YUK!! I am just starting to feel a little better after having been hit straight on by a sneak attack. I know sun we have credited a few symptoms the last little while as ‘the worst’ but today my vote goes to mixed episodes.
Cooking dinner, even though rather quick and easy took a toll on me. I starting to recent my son for not being willing to fix the easy dinner I had planned. It was his first day off crutches and he was starting to put weight on his leg so was reasonable to ask him to make the effort. I thought it was a good opportunity to make up for the last couple of weeks of getting out of chores. Including the endless shovelling I did on my own. But no, he needed to rest his leg.
At one point he came into the kitchen and asked if I was mad and I said more disappointed. I told him I was feeling taken advantage of and my needs being ignored. I was tired of carry the full load and would have appreciated if he had made the effort to pitch in. I pretty much just shut him out after that before I went over the deep end and said something hurtful that I would regret. I made it through cooking but felt too nauseous to eat so I just went to my room to rest while he ate his dinner in front of the tv.
I tried to just breath and settle myself down. It wasn’t working. It was a battle to control the tears that always are there when the anxiety gets a grip. As tired as I was I noticed that I was out of cigarettes (yes I smoke.... I know... my bad) and that meant I was going to have to walk the couple of blocks to the corner store. The anxious tears welled up even more, and the knots in my stomach tightened its grip even tighter at the thought of dragging myself to the store.
On the way back the rain started to come down in buckets. I love the rain and even more when it is raining really hard. I like how it sounds hitting on my shoulders and I like how it feels on my face. I like to watch it coming down and being blown by the wind. I decided a walk in the rain would give me a change to enter into mindlessness for a while and shake off the anxiety.
It was not easy. I had to fight off the urges not to want to go there. I felt a need to let the anxiety explode. I wanted the release. The awareness of that caught me by surprise. The urge to let it out just grew as did my resistance to seeking mindlessness. I wanted the rage.
Since we started this journey I have increasingly been able to maintain a level of mindlessness, and to take moments to attend to my breath at the slightest hint of anxiety. This time I didn’t want the mindlessness I wanted to explode. I wanted an instant release. I didn’t want to walk through it I wanted to get smack in the middle of it. I was angry at how meditation and mindlessness was getting in the way of that.
Nevertheless I continued my walk and started to focus on my breath and to observe the environment. I searched for faces in the shadows but none would come to comfort me. A zillion thoughts kept interfering. Acknowledge, observe, walk through it. I was feeling more grounded by the time I arrived home but still a cloud hung over me.
I returned to my sanctuary to lose myself in tv for a while but it was too stimulating so I just turned it off and sat back to rest. I ended up meditating, focusing on my breath for a good 15 minutes. It is interested how lately that when I feel ready to stop and I look at the clock it has repeatedly been exactly 15 minutes. I am feeling much better now though still tired. Maybe I will be able to get to bed early tonight though I am already feeling that 10pm shot of energy coming on. What is up with that anyways? geesh
Believe it or not I have tried to keep this short. I have deleted thousands of words and I am still left with too many. I just want to close by asking a few questions to see of any of you have experienced some of the same things as I do.

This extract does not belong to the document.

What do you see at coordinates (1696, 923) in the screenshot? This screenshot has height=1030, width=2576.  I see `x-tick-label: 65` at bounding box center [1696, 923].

For one, I remember Sun you saying that you never cry. That surprised me. When my anxiety is rising the tears are quick to follow and really hard to pull back. They are like a release I can’t control. When I was still in denial and trying to still function in a high pressure job the anxiety was so out of control that I couldn’t even talk to people without the anxious tears getting in my way. It got to the point that I would tell my staff to just ignore the tears. It didn’t need to be a stressful conversation. It could be a friendly social conversation. Just the effort of listening and forming coherent sentences was beyond me. I was just wondering if others have experienced the same thing. Does anxiety trigger crying?

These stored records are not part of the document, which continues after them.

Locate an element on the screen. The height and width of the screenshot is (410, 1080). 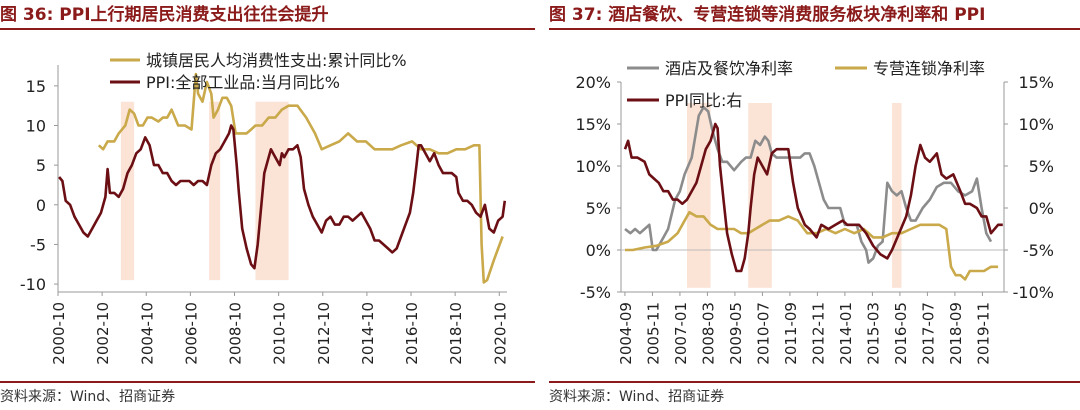
y-tick-label: 10 is located at coordinates (36, 126).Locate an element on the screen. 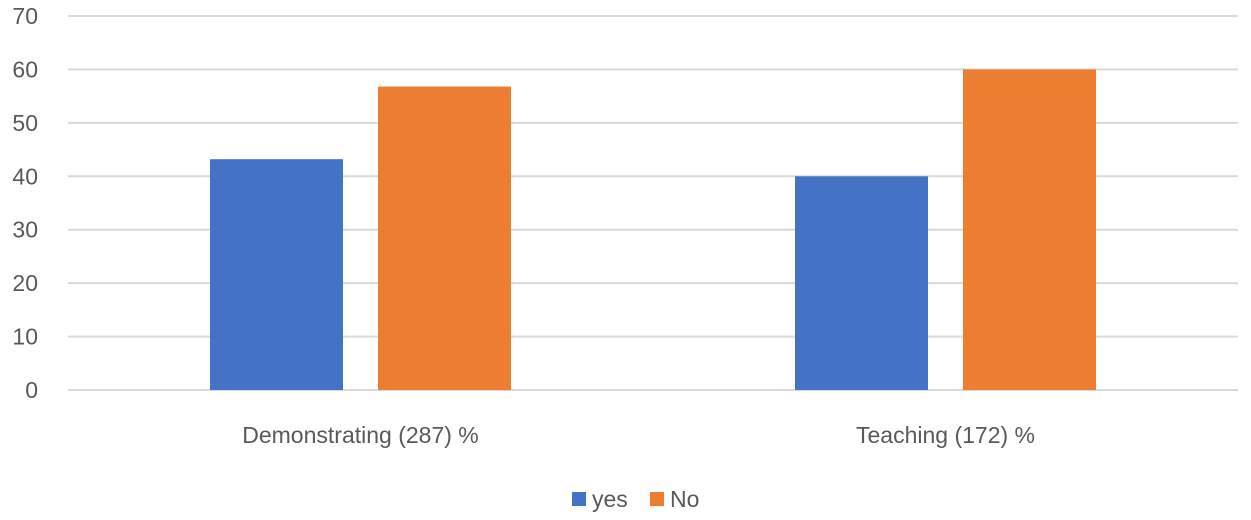 The image size is (1251, 520). y-tick-label-40: 40 is located at coordinates (25, 176).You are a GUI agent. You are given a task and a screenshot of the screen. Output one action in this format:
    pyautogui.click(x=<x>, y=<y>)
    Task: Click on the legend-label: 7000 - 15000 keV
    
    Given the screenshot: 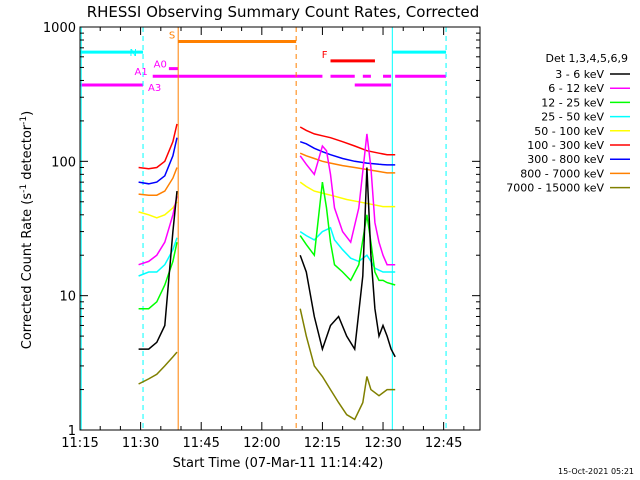 What is the action you would take?
    pyautogui.click(x=555, y=188)
    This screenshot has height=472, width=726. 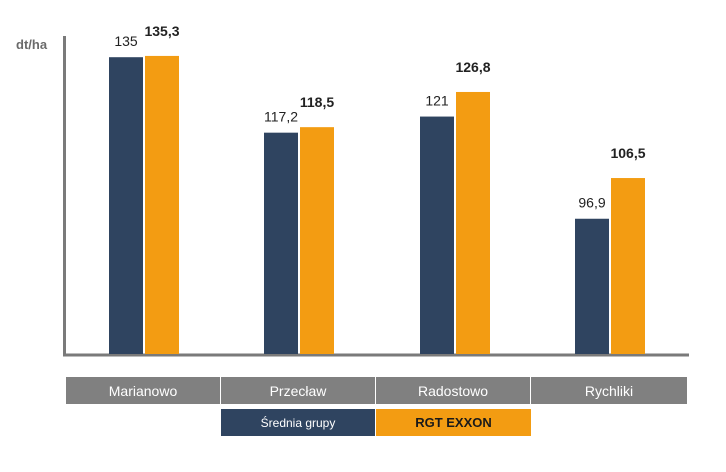 What do you see at coordinates (592, 286) in the screenshot?
I see `bar-rychliki-srednia` at bounding box center [592, 286].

Second, has anyone else experience wanting to choose a meltdown over mindlessness? An urge to just let it explode rather than breath through it to get to a grounded place. It was a first for me tonight and it really surprise me how much I was in that moment resenting knowing anything about mindlessness or grounding. That urge I had tonight was like what I imagine a junky might feel when desperate for a fix. I wanted am immediate release. I didn’t want to stuff it, walk through it or anything of the kind. I wanted to explode.
Third.... I forget now what my third question was. Oh well... maybe it will come to me and I will bless you all again with an SS Novella. Lol.
It has been quite a night. I think I am numb actually but it’s okay. It’s a restful kind of numb.